"""

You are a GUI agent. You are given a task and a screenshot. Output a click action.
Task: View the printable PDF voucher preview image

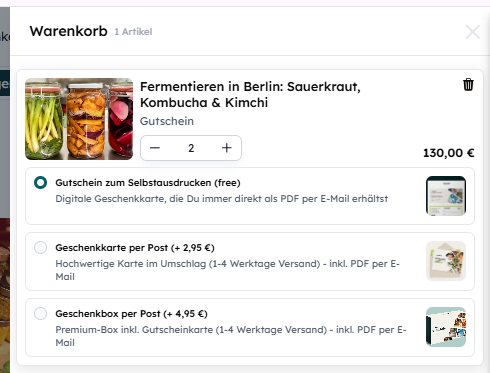[x=446, y=196]
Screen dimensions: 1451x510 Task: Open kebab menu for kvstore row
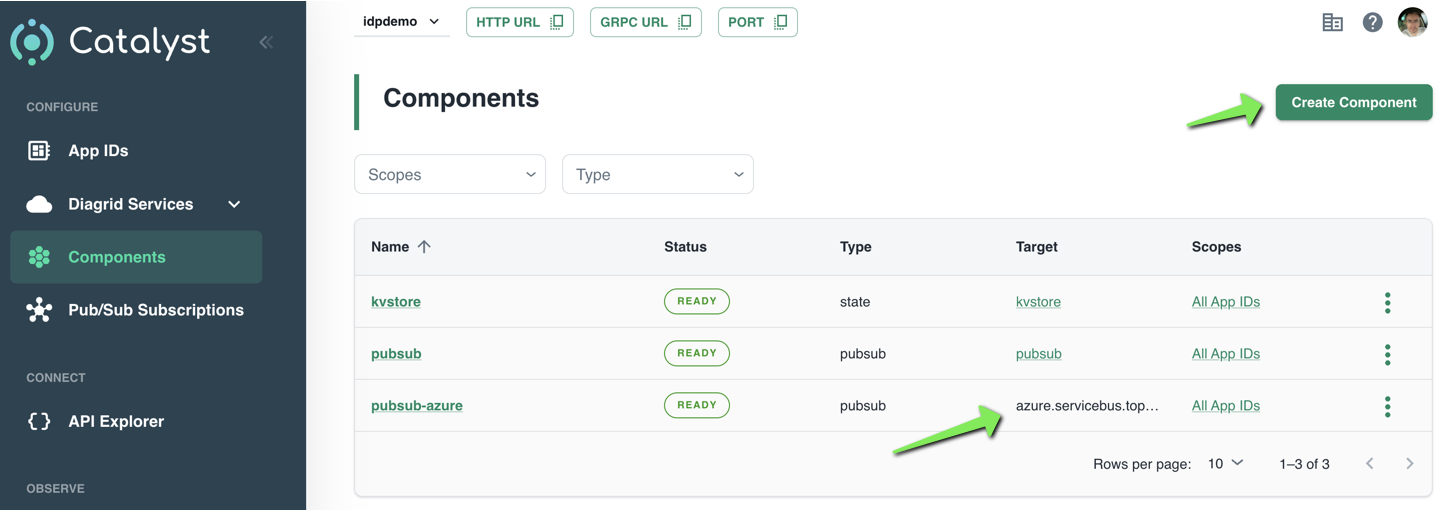[x=1387, y=303]
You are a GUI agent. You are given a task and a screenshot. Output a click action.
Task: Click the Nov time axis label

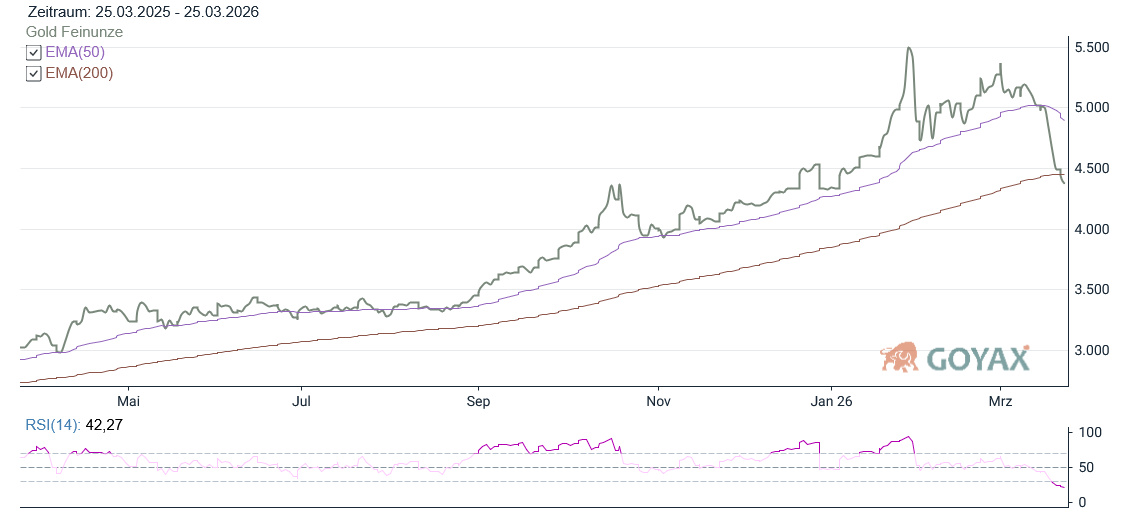(658, 402)
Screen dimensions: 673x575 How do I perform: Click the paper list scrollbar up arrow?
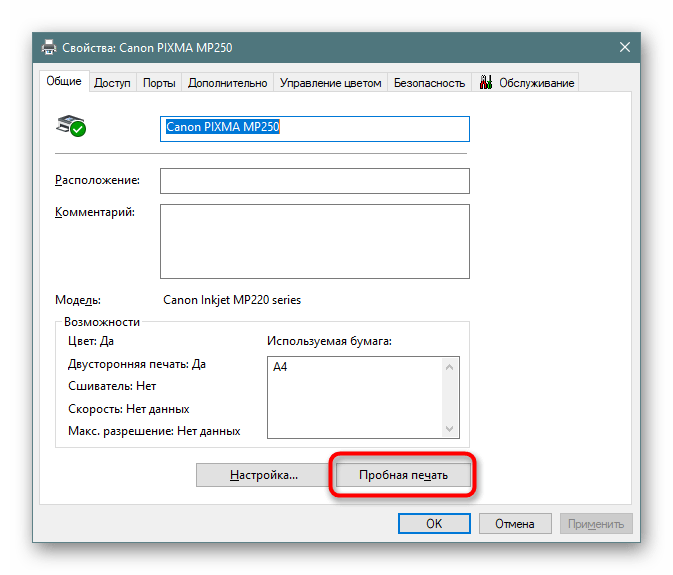(452, 366)
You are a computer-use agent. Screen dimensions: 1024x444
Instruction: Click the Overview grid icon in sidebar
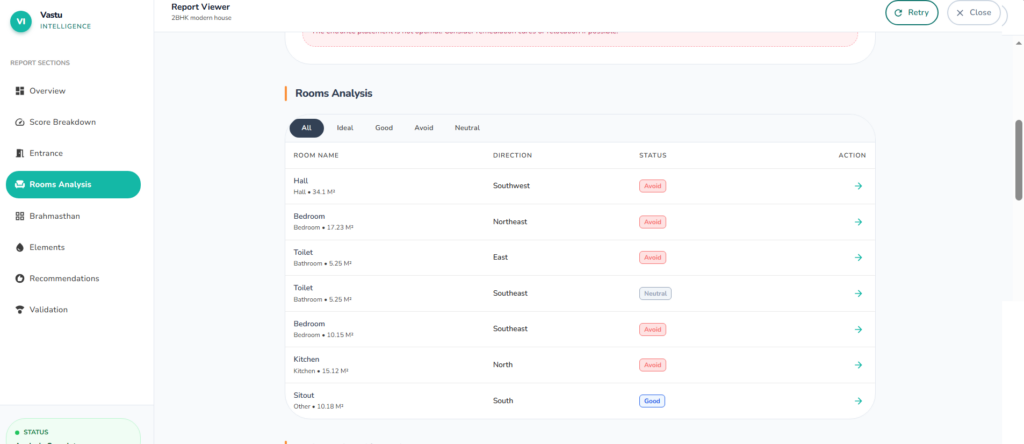[x=20, y=91]
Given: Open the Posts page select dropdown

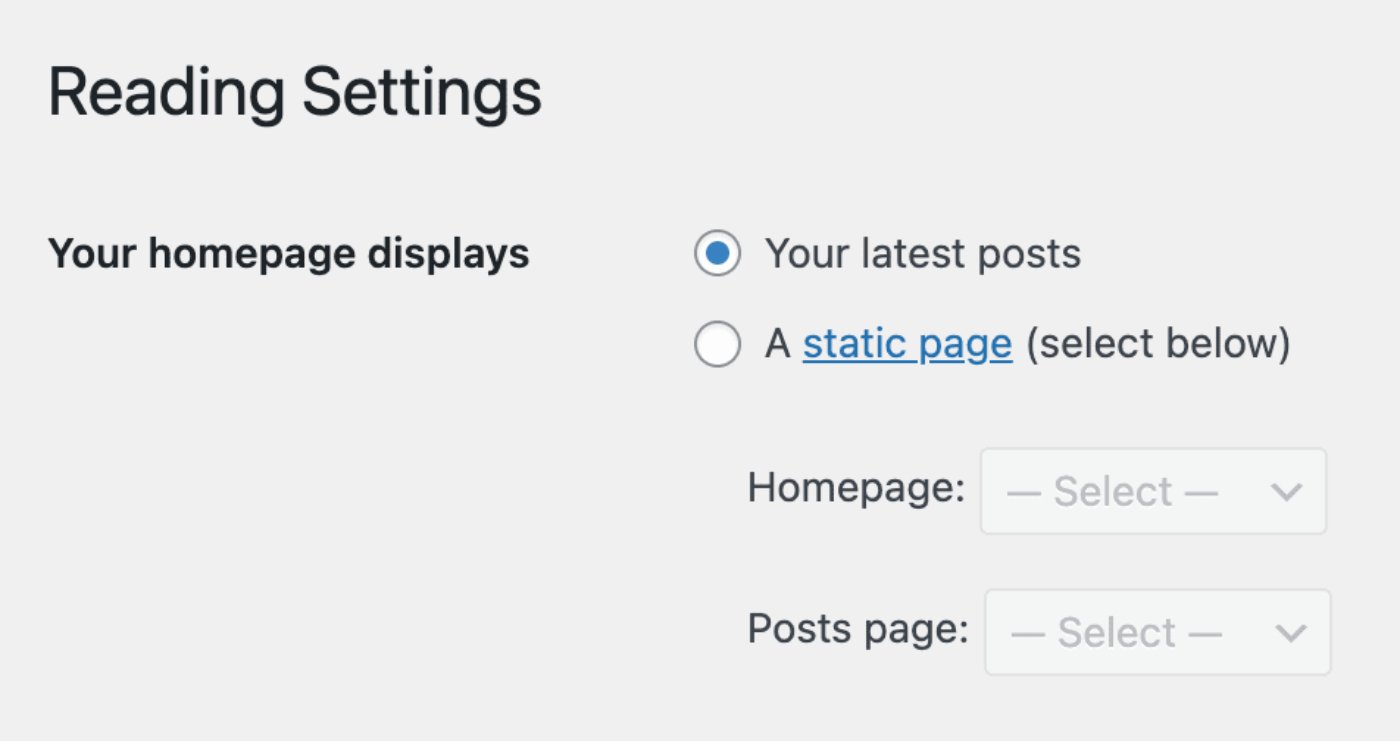Looking at the screenshot, I should [1157, 632].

"""

Please return, exactly and with pictures omitted, the lines from the line holding "Screen dimensions: 1451x510" through the end of the data above, inclusive.

§ **Written solution**
Screen dimensions: 1451x510 Task: Open kebab menu for kvstore row
[x=1387, y=303]
You are a GUI agent. You are given a task and a screenshot. Output a click action.
Task: Click the Nov time axis label

(658, 402)
Screen dimensions: 673x575 How do I perform: Click the paper list scrollbar up arrow?
(452, 366)
You are a computer-use agent. Screen dimensions: 1024x444
Instruction: Click the Overview grid icon in sidebar
[x=20, y=91]
Given: Open the Posts page select dropdown

Looking at the screenshot, I should [1157, 632].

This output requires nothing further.